RAW DATA Block Start

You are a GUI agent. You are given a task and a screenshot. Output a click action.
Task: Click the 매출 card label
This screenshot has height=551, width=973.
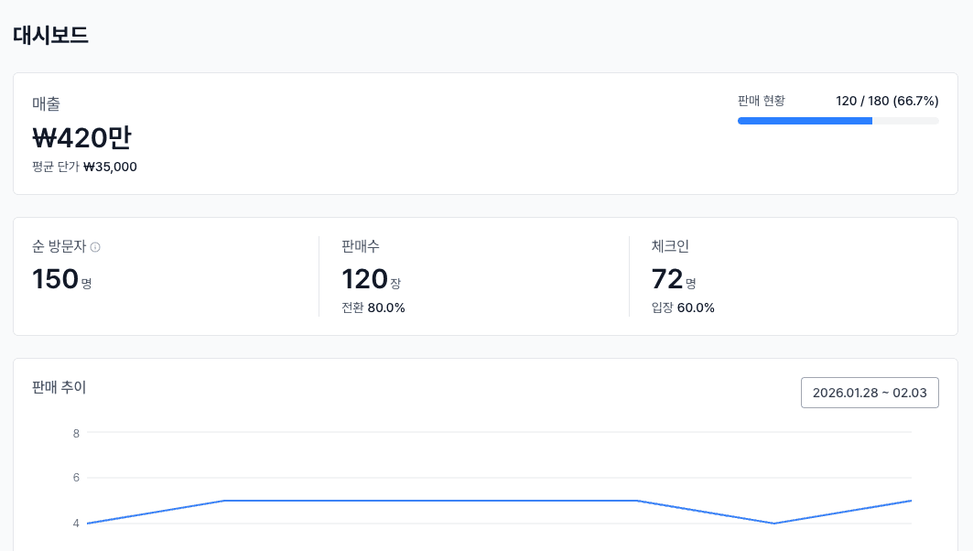point(47,104)
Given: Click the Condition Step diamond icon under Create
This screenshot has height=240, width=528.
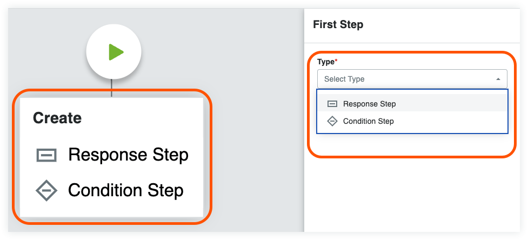Looking at the screenshot, I should point(46,190).
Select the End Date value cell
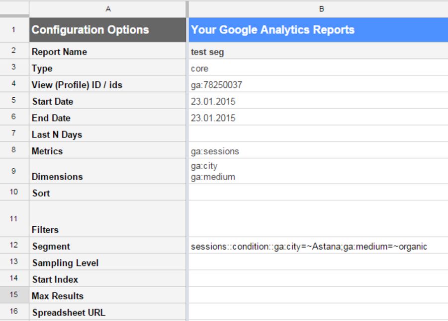Image resolution: width=448 pixels, height=321 pixels. point(318,118)
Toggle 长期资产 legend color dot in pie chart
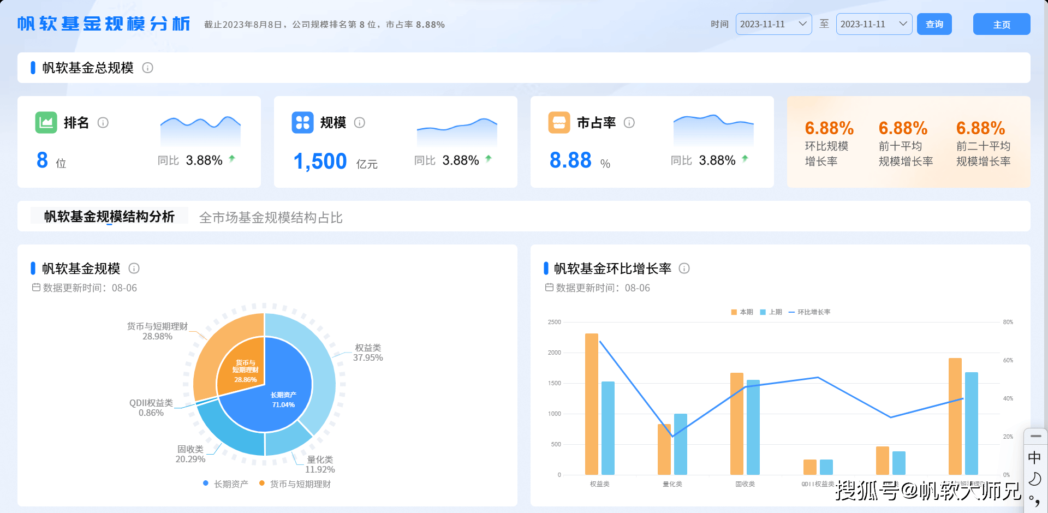 click(x=206, y=484)
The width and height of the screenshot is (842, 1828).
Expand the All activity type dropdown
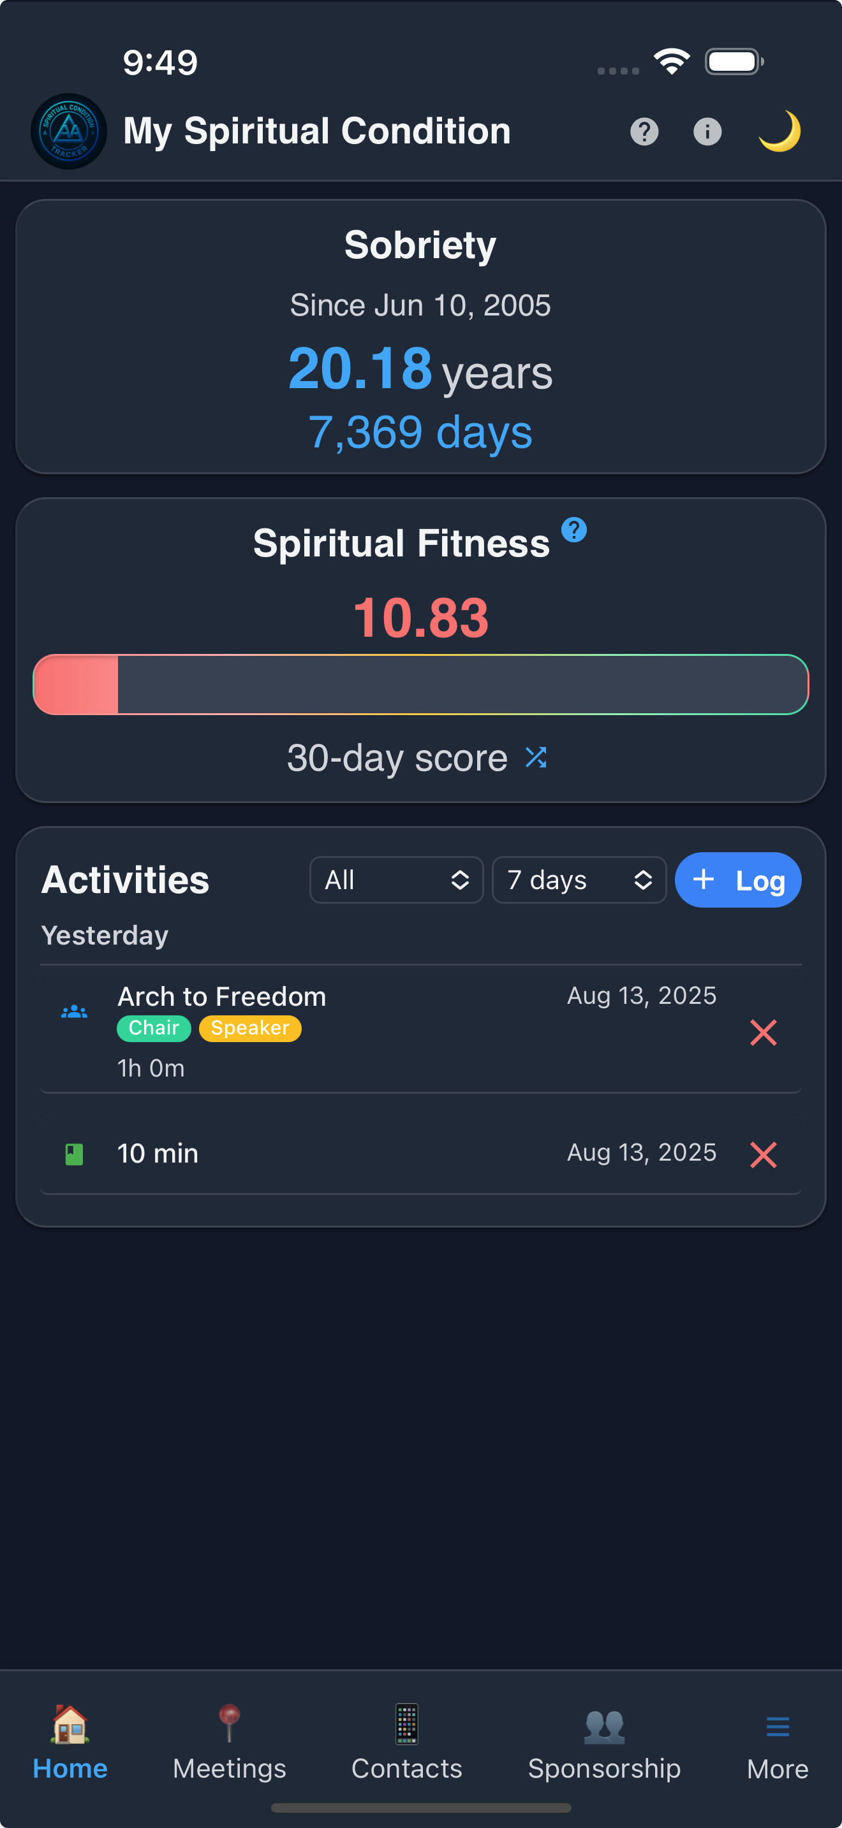tap(396, 880)
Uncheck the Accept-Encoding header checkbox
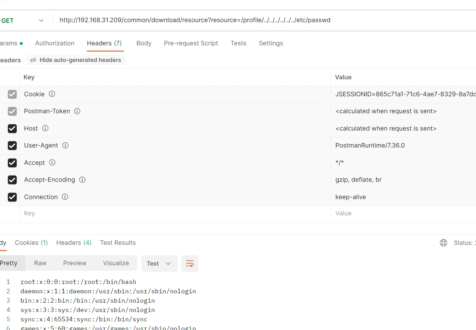This screenshot has width=476, height=330. point(12,180)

RAW DATA Block End

## PROBLEM DESCRIPTION
Give back each line above verbatim, dropping every picture.

## ANSWER BOX
You are a GUI agent. You are given a task and a screenshot. Output a click action.
Task: Click the 매출 card label
This screenshot has height=551, width=973.
point(47,104)
Given: Click the Condition Step diamond icon under Create
This screenshot has height=240, width=528.
Looking at the screenshot, I should point(46,190).
Select the End Date value cell
Image resolution: width=448 pixels, height=321 pixels. point(318,118)
Toggle 长期资产 legend color dot in pie chart
 click(x=206, y=484)
The width and height of the screenshot is (842, 1828).
Expand the All activity type dropdown
tap(396, 880)
Uncheck the Accept-Encoding header checkbox
This screenshot has width=476, height=330. point(12,180)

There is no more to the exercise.